/COGS

[SIGGRAPH'24] A Construct-Optimize Approach to Sparse View Synthesis without Camera Pose

Primary LanguageJupyter NotebookOtherNOASSERTION

A Construct-Optimize Approach to Sparse View Synthesis without Camera Pose
Official PyTorch implementation of the ACM SIGGRAPH 2024 paper

Teaser image

A Construct-Optimize Approach to Sparse View Synthesis without Camera Pose
Kaiwen Jiang, Yang Fu, Mukund Varma T, Yash Belhe, Xiaolong Wang, Hao Su, Ravi Ramamoorthi

Paper | Project | Video

Abstract: Novel view synthesis from a sparse set of input images is a challenging problem of great practical interest, especially when camera poses are absent or inaccurate. Direct optimization of camera poses and usage of estimated depths in neural radiance field algorithms usually do not produce good results because of the coupling between poses and depths, and inaccuracies in monocular depth estimation. In this paper, we leverage the recent 3D Gaussian splatting method to develop a novel construct-and-optimize method for sparse view synthesis without camera poses. Specifically, we construct a solution progressively by using monocular depth and projecting pixels back into the 3D world. During construction, we optimize the solution by detecting 2D correspondences between training views and the corresponding rendered images. We develop a unified differentiable pipeline for camera registration and adjustment of both camera poses and depths, followed by back-projection. We also introduce a novel notion of an expected surface in Gaussian splatting, which is critical to our optimization. These steps enable a coarse solution, which can then be low-pass filtered and refined using standard optimization methods. We demonstrate results on the Tanks and Temples and Static Hikes datasets with as few as three widely-spaced views, showing significantly better quality than competing methods, including those with approximate camera pose information. Moreover, our results improve with more views and outperform previous InstantNGP and Gaussian Splatting algorithms even when using half the dataset.

Requirements

  • Please refer to 3DGS for requirements of hardware.
  • We have done all the experiments on the Linux platform with NVIDIA 3080 GPUs.
  • Dependencies: see environment.yml for exact library dependencies. You can use the following commands with Miniconda3 to create and activate your Python environment. NOTICE: you need to install xformers and PyTorch3D, following their guidelines, manually.
    • conda env create -f environment.yml
    • conda activate cogs
    • python -m ipykernel install --user --name=cogs
    • ./install.sh

Getting started

  • Please refer to fcclip for downloading fcclip_cocopan.pth, and put it under submodules/fcclip.
  • Please refer to QuadTreeAttention for downloading indoor.ckpt and outdoor.ckpt, and put them under submodules/QuadTreeAttention.

Quick Demo

We provide a quick demo for you to play with.

Dataset Preparation

  • For Tanks & Temples Dataset, please refer to NoPe-NeRF for downloading. You will then need to run convert.py to estimate the intrinsics and ground-truth extrinsics for evaluation.
  • For Hiking Dataset, please refer to LocalRF for downloading. We truncate each scene to keep first 50 frames such that 3 training views can cover the whole scene. You will then need to run convert.py to estimate the intrinsics and ground-truth extrinsics for evaluation.
  • For your own dataset, you need to provide the intrinsics, and notice that our model assumes all views share the same intrinsics as well. You need to prepare the data under the following structure:
- images/                       -- Directory containing your images
- sparse/0
    - cameras.bin/cameras.txt   -- Intrinsics information in COLMAP format.

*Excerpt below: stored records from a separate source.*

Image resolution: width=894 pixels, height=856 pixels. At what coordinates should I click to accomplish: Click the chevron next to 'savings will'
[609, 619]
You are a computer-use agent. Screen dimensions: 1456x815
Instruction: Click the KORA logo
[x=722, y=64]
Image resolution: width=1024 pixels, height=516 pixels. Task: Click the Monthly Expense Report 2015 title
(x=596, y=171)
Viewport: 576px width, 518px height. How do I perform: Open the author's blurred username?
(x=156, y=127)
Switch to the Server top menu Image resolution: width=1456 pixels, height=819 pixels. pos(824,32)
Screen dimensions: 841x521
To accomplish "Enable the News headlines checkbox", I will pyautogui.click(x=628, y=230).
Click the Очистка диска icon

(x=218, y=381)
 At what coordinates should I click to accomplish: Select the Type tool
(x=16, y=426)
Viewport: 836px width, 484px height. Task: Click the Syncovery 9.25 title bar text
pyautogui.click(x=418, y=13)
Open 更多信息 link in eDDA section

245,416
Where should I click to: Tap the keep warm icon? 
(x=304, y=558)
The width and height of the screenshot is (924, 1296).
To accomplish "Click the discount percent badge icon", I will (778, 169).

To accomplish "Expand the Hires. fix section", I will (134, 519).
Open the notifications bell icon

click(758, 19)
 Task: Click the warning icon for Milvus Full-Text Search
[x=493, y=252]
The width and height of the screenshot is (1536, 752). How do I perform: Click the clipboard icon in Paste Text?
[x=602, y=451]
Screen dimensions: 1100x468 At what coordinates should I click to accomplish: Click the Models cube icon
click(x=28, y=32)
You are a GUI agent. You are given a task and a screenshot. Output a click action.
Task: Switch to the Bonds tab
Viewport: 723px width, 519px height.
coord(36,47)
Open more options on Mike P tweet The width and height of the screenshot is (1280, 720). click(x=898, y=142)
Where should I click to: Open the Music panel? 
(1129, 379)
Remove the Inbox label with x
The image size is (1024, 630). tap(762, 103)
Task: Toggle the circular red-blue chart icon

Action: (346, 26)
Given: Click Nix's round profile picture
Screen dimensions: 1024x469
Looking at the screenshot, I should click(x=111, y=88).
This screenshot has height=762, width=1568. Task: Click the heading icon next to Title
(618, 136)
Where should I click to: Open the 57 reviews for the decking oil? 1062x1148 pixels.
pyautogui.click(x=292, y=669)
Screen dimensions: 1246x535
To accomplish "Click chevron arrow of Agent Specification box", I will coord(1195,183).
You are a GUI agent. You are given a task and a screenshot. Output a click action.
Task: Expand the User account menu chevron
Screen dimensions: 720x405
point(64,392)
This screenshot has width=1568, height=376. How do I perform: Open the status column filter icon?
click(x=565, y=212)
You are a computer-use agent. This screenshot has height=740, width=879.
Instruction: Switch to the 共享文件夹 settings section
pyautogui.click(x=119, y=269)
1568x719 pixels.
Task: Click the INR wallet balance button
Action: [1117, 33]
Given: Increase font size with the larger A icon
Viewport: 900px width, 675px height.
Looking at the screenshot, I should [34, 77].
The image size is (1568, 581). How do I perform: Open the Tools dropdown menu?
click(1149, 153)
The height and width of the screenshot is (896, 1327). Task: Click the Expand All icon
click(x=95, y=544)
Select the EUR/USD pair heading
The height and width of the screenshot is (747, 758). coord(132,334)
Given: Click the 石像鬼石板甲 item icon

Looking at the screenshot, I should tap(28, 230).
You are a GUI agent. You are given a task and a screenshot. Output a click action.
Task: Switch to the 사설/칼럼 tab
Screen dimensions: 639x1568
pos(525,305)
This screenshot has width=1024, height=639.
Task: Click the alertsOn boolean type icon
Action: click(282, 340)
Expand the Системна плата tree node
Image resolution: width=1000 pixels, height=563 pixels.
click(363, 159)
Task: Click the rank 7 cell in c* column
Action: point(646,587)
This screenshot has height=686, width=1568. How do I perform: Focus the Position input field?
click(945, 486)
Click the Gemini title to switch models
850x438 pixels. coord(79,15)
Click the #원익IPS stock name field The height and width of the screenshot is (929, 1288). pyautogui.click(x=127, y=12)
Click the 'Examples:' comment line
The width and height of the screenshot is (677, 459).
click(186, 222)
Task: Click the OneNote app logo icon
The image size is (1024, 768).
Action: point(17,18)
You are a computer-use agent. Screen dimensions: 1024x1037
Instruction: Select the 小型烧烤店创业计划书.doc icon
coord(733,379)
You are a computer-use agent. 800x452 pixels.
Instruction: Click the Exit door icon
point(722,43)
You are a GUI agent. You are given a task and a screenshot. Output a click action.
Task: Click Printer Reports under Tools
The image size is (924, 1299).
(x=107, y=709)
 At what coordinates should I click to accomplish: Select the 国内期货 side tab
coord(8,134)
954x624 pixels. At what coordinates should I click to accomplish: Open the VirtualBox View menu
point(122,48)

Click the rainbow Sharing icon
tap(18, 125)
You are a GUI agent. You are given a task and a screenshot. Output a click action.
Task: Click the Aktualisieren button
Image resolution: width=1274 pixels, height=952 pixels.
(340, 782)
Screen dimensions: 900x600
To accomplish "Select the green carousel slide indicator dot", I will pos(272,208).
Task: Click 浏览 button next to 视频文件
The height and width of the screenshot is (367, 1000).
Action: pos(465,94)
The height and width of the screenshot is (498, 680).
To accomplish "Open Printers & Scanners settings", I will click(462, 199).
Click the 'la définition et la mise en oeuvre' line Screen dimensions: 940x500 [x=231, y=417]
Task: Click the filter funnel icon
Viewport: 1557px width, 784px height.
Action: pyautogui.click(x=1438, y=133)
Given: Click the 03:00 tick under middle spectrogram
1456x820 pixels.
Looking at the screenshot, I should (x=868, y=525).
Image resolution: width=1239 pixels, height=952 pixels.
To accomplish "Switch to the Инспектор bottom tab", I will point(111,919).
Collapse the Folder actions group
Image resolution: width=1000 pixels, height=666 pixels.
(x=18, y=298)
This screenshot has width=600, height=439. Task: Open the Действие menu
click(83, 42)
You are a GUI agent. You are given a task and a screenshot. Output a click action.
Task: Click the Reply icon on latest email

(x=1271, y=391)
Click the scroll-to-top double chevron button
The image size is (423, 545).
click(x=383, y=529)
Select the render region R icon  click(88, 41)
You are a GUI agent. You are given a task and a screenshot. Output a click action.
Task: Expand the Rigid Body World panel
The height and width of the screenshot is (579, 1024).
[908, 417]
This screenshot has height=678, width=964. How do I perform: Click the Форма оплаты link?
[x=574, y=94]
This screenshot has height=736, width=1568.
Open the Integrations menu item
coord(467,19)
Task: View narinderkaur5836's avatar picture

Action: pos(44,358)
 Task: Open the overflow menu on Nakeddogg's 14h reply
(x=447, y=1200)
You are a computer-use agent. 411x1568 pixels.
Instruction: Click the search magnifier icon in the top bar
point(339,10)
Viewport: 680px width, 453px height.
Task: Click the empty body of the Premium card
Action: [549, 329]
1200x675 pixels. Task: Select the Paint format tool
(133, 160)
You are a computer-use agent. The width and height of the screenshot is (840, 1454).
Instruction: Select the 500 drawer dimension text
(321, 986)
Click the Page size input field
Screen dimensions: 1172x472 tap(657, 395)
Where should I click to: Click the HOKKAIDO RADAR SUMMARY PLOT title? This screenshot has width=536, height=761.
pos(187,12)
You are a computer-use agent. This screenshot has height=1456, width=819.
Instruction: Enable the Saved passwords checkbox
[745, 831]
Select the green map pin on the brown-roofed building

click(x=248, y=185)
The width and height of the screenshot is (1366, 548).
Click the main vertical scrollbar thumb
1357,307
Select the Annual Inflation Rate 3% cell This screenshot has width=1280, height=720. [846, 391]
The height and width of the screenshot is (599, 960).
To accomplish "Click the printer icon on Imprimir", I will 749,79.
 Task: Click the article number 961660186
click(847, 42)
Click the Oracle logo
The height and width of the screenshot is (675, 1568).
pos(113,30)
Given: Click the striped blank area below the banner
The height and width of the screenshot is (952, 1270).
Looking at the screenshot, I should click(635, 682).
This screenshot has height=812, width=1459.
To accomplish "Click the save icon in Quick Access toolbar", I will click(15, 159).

Afterwards, you need to run following commands to estimate monocular depths and semantic masks.

python preprocess_1_estimate_monocular_depth.py -s <path to the dataset>
python preprocess_2_estimate_semantic_mask.py -s <path to the dataset>

Training

To train a scene, after preprocessing, please use

python train.py -s <path to the dataset> --eval --num_images <number of trainig views>
Interface for available training options (you can find default values in the 'arguments/__init__.py'):

Options used for constructing a coarse solution:

Argument Type Description
rotation_finetune_lr float Learning rate for the quaternion of camera
translation_finetune_lr float Learning rate for the translation of camera
scale_finetune_lr float Learning rate for the scaling per primitive for aligning the monocular depth
shift_finetune_lr float Learning rate for the translation per primitive for aligning the monocular depth
register_steps int Number of optimization steps for registering the camera pose
align_steps int Number of optimization steps for adjusting both the camera pose and monocular depth

Options used for refinement:

Argument Type Description
iterations int Number of iterations for optimization. If this is changed, other relevant options should also be adjusted.
depth_diff_tolerance int Threshold of difference between aligned depth and rendered depth to be considered as unobserved regions
farest_percent float Percent of retained number of points after farest point down-sampling
retain_percent float Percent of retained number of points after uniform down-sampling
add_frame_interval int Interval of training views which are back-projected after registration and adjustment
scale_and_shift_mode 'mask' or 'whole' Align the monocular depth either per primitive based on mask, or as a whole

Other hyper-parameters should be self-explaining.

Testing

After a scene is trained, please first use

python eval.py -m <path to the saved model> --load_iteration <load iteration>

to estimate the extrinsics of testing views. If ground-truth extrinsics are provided, it will calculate the metrics of estimated extrinsics of training views as well.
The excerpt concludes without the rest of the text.